Show every line in the records that contains the word "should".

---*---

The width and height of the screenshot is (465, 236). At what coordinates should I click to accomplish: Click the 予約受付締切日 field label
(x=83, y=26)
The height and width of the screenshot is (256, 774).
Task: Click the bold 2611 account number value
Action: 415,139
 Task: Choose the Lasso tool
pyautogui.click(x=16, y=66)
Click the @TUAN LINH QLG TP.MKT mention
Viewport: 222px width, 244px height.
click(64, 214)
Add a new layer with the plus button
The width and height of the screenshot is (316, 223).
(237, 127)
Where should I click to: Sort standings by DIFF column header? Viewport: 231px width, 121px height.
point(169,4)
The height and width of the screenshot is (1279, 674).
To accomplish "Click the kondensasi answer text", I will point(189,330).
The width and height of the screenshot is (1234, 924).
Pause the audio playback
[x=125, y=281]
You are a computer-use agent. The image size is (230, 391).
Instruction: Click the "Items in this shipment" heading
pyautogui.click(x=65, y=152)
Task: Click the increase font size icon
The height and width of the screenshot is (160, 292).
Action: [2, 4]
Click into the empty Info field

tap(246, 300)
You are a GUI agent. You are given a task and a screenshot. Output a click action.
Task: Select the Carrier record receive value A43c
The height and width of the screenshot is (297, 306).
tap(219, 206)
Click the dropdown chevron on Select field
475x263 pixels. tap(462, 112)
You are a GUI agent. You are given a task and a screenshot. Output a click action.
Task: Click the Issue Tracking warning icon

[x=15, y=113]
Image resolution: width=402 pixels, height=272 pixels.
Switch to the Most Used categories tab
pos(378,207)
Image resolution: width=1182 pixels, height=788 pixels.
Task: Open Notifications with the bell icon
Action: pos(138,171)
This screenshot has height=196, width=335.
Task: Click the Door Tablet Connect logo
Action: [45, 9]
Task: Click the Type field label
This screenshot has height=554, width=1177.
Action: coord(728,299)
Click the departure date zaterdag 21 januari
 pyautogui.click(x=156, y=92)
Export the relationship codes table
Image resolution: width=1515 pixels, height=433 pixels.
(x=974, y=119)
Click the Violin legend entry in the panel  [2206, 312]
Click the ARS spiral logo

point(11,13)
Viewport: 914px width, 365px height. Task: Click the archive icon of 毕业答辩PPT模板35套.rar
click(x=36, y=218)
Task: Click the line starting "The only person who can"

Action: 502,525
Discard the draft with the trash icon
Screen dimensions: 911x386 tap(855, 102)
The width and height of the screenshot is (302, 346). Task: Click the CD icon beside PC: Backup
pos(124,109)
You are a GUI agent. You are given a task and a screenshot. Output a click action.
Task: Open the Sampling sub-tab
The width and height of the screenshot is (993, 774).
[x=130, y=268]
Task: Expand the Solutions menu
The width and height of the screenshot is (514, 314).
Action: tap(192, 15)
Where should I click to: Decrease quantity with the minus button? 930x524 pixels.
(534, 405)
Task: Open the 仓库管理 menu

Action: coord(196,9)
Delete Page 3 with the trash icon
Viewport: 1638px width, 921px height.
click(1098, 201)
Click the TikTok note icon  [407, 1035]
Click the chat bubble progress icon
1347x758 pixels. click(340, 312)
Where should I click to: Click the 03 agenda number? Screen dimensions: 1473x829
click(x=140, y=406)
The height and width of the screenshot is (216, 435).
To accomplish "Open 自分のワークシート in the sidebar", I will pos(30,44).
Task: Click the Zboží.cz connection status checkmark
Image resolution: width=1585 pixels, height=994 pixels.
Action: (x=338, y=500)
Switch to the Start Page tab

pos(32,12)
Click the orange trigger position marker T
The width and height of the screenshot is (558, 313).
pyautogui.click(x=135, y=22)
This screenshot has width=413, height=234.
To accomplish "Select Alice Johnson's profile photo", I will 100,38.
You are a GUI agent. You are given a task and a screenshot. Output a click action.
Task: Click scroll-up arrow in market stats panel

---*---

▶ _Task result_
The width and height of the screenshot is (465, 236). At what coordinates should I click to accomplish: Click the 予約受付締切日 field label
Where should I click to: Sort standings by DIFF column header? Viewport: 231px width, 121px height.
Where should I click to: Decrease quantity with the minus button? 930x524 pixels.
Where should I click to: Click the 03 agenda number? Screen dimensions: 1473x829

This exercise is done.